[Given passage]
+===+
This is the mail archive of the cygwin mailing list for the Cygwin project.


Index Nav: [Date Index] [Subject Index] [Author Index] [Thread Index]
Message Nav: [Date Prev] [Date Next] [Thread Prev] [Thread Next]
Other format: [Raw text]

RE: Writing to /dev/clipboard from multiple processes in Bash gives inconsistent behaviour


> From: Adam Dinwoodie
> On Fri, Feb 13, 2015 at 10:15:30AM -0500, cyg Simple wrote:
> > > From: Adam Dinwoodie
> > >
> > > In which case, I wonder if it's worth adding something to the
> > > FAQ/BLODA
> > about
> > > this?  I guess not, at least until someone independently encounters
> > > this behaviour so it warrants the "F" as well as the "AQ".
> > >
> >
> > I find it strange that someone would be using /dev/clipboard for a
> > temporary buffer of data for a batch process anyway.  Too many
> > opportunities for that data to be corrupted by other actions of the
> > user.  So in other words, just don't do that; it isn't portable and it
> > is prone to error.  The proper use would be for a user to store
> > content in /dev/clipboard that the user would then use immediately to
> > paste elsewhere.  It should never be used for programmatic operation
> > where the operation is dependent on the result later; it wasn't designed
for
> that.
+===+
[Information supplied]
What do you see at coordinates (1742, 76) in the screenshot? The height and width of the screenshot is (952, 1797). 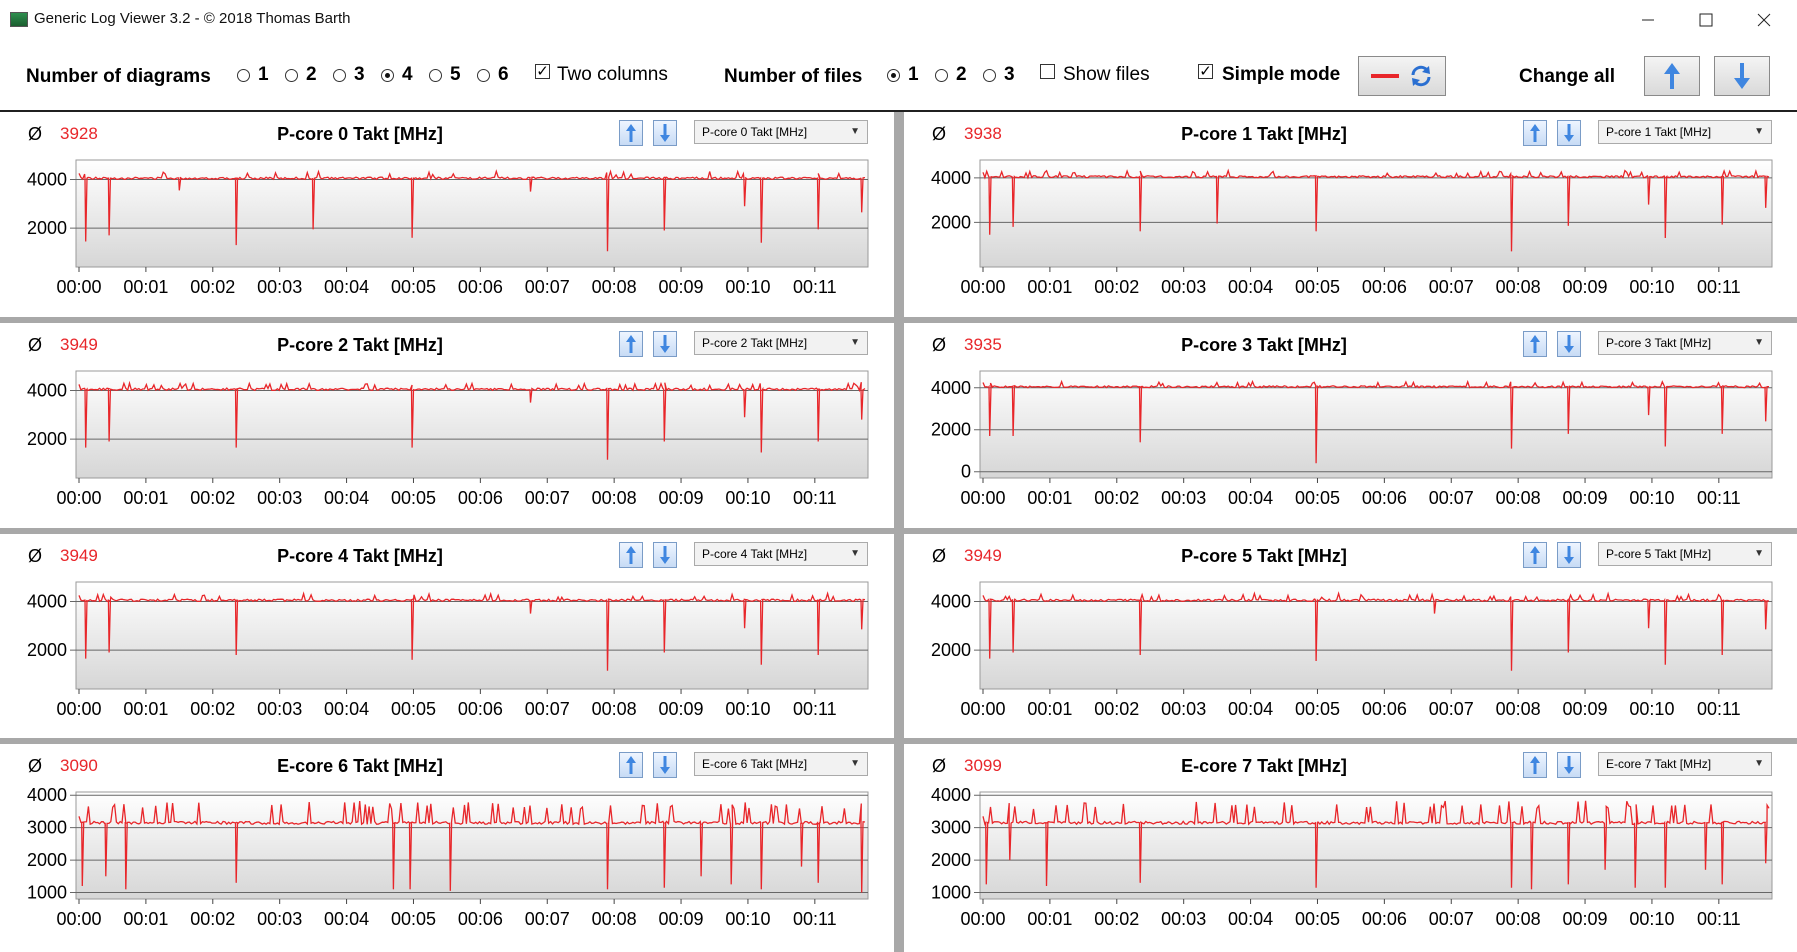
+===+
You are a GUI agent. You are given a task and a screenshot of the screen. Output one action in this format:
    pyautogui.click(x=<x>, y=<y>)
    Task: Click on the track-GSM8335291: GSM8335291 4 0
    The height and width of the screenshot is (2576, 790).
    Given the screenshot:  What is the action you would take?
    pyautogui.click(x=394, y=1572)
+===+
[Directions]
A: List the entries on the Index Nav line of the Cygwin mailing-list page.
B: Summarize the Cygwin mailing-list message in two sentences.
C: Extend the Cygwin mailing-list message, starting from the point where it stops.
The records have no connection to the Cygwin mailing-list message.

[Answers to this exercise]
A: Date Index, Subject Index, Author Index, Thread Index

B: In a thread about inconsistent behavior when several Bash processes write to /dev/clipboard, Adam Dinwoodie wonders whether to add a note to the FAQ/BLODA but decides to wait until someone else runs into the problem independently. cyg Simple replies that /dev/clipboard is a poor temporary buffer for batch processes because it is not portable and is prone to error and corruption, and that it is meant only for content a user will paste elsewhere right away.

C:
> 
> I'm not sure what gave you the impression anyone was trying to use the
> clipboard as a buffer for a batch process.  I can't see anyone using batch
at all,
> for that matter.  (Or do you mean "shell" instead of "batch"?  The two are
> different things.)
> 

A shell command line can batch commands; a batched process doesn't require a
file.

> My original use case (as mentioned in my original email) was a `find`
command
> that `-exec`'d multiple times to produce output.  That went to the
clipboard, for
> me to paste into a Windows application.
> 

I would put the output to a /tmp/deleted.lst file and when I'm ready to
paste it into the mail I would cat /tmp/deleted.lst > /dev/clipboard.

> The shell code I posted was a simple test case to show the problem, not
actually
> what I'm trying to achieve.  Posting simplified example code that
demonstrates
> a problem is a common way to get help because it means others only need to
> understand the simple example, not the full problem:
> https://cygwin.com/acronyms/#STC

By the design and purpose of the Windows Clipboard your use of
/dev/clipboard is flawed.  You need to change your methods in order to fix
the issue.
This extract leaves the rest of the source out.